TUJUAN LATIHAN: Tolong lanjutkan berita tentang pembahasan RUU Minerba di tengah wabah corona, mulai setelah kalimat terakhir yang ditampilkan.

Gambar Ilustrasi
Pembahasan RUU Minerba terus menimbulkan pro dan kontra
(SPN News) Jakarta, Koalisi Masyarakat Sipil Bersihkan Indonesia menyatakan keputusan DPR RI dan pemerintah melanjutkan pembahasan dan pengesahan RUU Mineral dan Batubara (RUU Minerba) di tengah wabah virus corona tidak mewakili kepentingan masyarakat dan korban industri pertambangan.
Koalisi yang terdiri dari Auriga Nusantara, Walhi, dan JATAM Nasional ini menilai sikap wakil rakyat dan pemerintah tersebut justru mencerminkan akomodasi terhadap kepentingan investor batubara.
“Alih-alih memprioritaskan penyelamatan rakyat di tengah krisis pandemi Covid-19, DPR-Pemerintah justru menyediakan jaminan (bailout) dan memfasilitasi perlindungan bagi korporasi tambang,” demikian siaran pers dari Koalisi Masyarakat Sipil.

ENTRI HASIL EKSTRAKSI:
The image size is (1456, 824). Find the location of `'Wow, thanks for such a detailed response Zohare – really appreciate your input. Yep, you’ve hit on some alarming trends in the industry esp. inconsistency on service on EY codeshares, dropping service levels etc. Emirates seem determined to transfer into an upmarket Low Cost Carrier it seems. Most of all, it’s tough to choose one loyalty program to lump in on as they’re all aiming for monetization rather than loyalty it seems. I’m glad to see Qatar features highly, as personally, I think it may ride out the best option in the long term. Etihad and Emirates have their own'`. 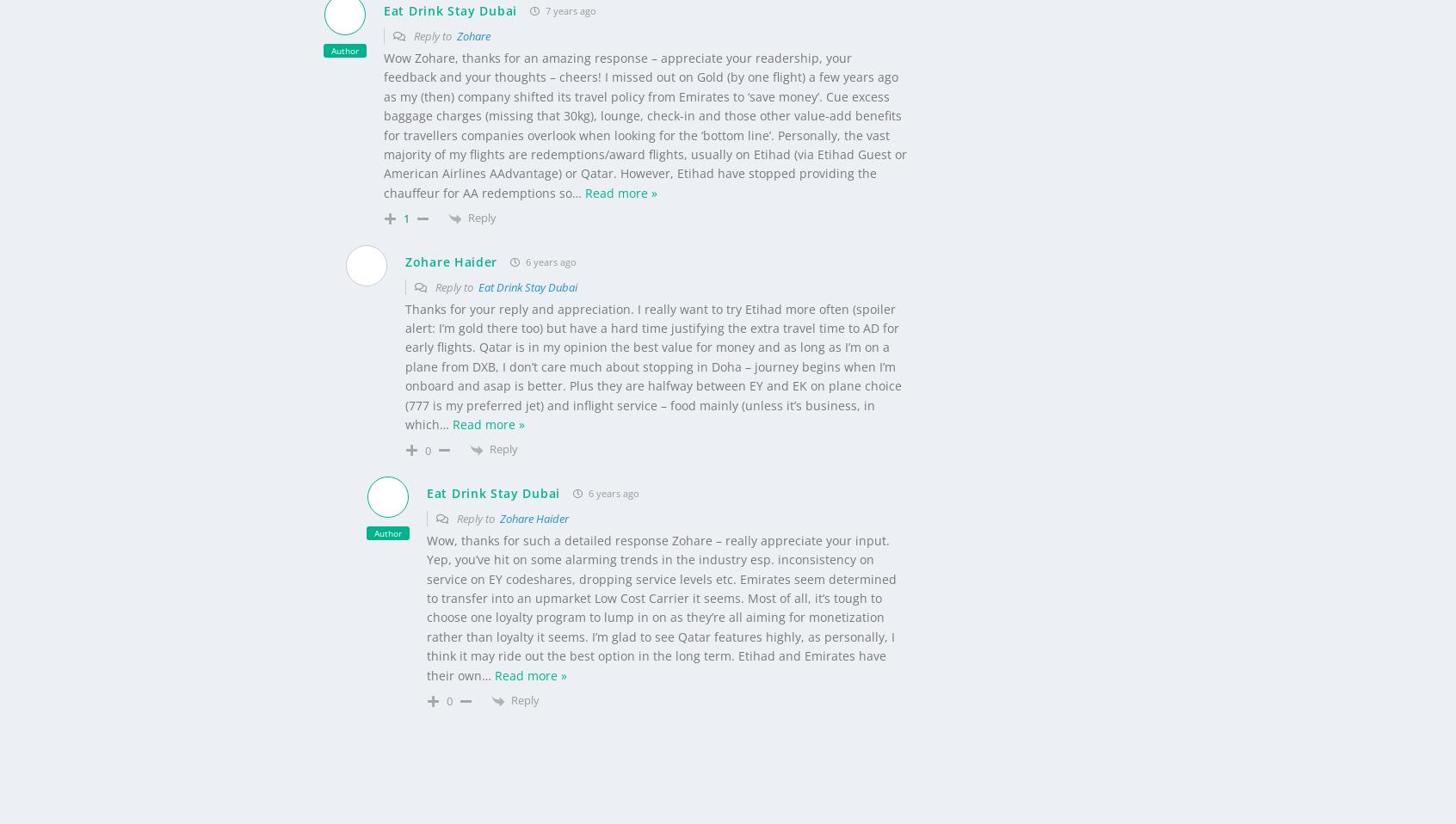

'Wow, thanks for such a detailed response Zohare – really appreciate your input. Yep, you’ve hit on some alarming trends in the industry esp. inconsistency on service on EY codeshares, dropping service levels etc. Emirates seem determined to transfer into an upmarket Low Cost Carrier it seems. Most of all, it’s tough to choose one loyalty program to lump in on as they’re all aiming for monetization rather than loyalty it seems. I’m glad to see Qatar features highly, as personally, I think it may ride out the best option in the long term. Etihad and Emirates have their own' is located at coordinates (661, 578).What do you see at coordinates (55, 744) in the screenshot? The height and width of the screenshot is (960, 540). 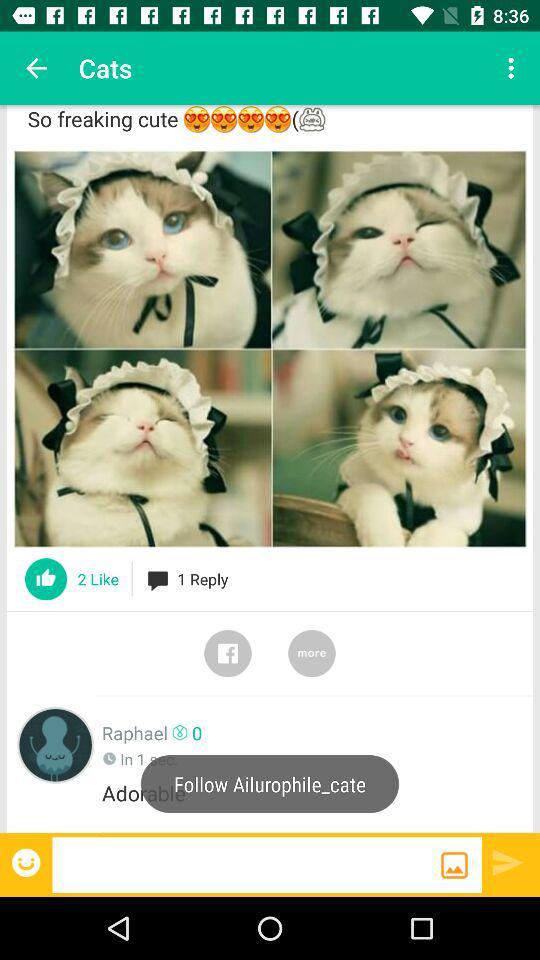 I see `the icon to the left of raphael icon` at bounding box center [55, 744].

--

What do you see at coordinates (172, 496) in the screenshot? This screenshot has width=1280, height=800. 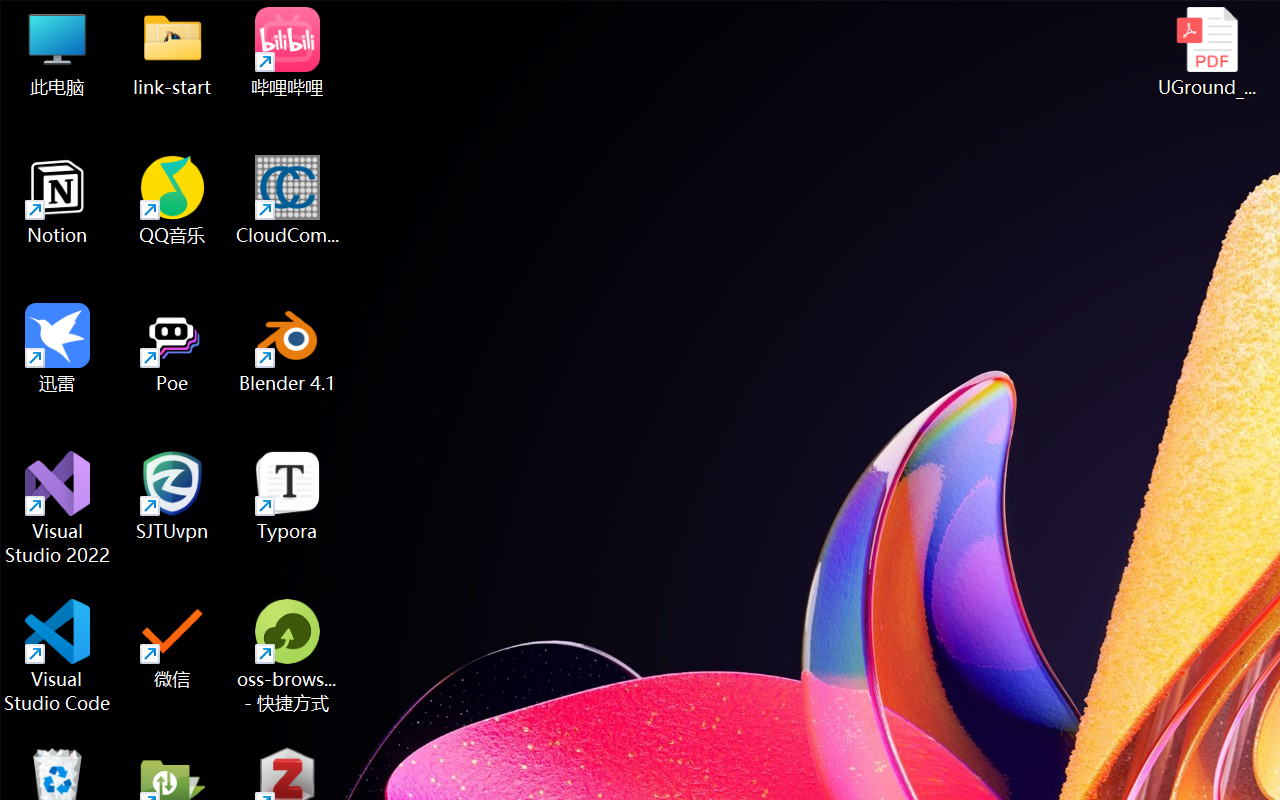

==

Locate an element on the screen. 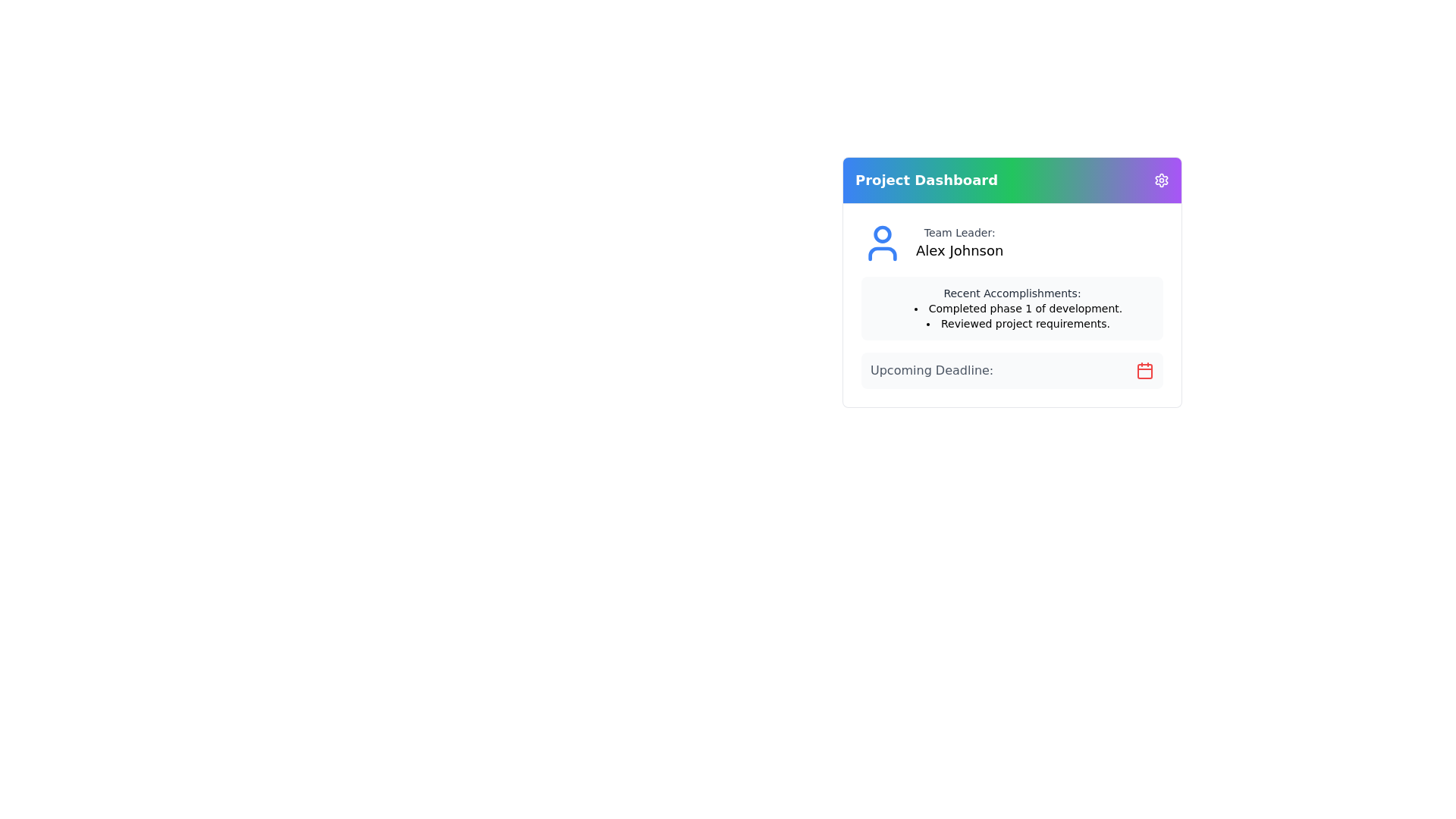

HASIL TUGAS:
Ada empat hal yang disoroti terkait pembahasan RUU Minerba. Yang pertama, RUU Minerba disebut merupakan suatu bentuk jaminan (bailout) dari pemerintah untuk melindungi keselamatan elite korporasi, bukan rakyat dan lingkungan hidup dengan cara memanfaatkan krisis Covid-19 yang menyebabkan kekosongan ruang aspirasi dan partisipasi publik.
“Sementara bailout berikutnya tengah disiapkan, misalnya wacana usulan pemotongan tarif royalti yang harus dibayar kepada negara dan sejumlah insentif lainnya bagi perusahaan,” ujar Merah Johansyah dari JATAM .
Kedua, proses pembahasan dan pengesahan RUU Minerba dinilai cacat prosedur dan hukum, melanggar tata cara penyusunan peraturan perundang-undangan yang diatur dalam UU 12/2011 dan peraturan DPR tentang tata tertib DPR, serta mengabaikan hak konstitusi warga negara yang dijamin dalam UUD 1945 pasal 28F.
Ketiga, Koalisi menyoroti pasal-pasal dalam draf RUU Minerba yang dinilai memperlihatkan bagaimana perusahaan diberi kemudahan, di antaranya, perpanjangan otomatis bagi pemegang izin PKP2B tanpa pengurangan luas wilayah dan lelang, IUP dan IUPK diperbolehkan untuk dipindahtangankan dan beberapa pasal lainnya.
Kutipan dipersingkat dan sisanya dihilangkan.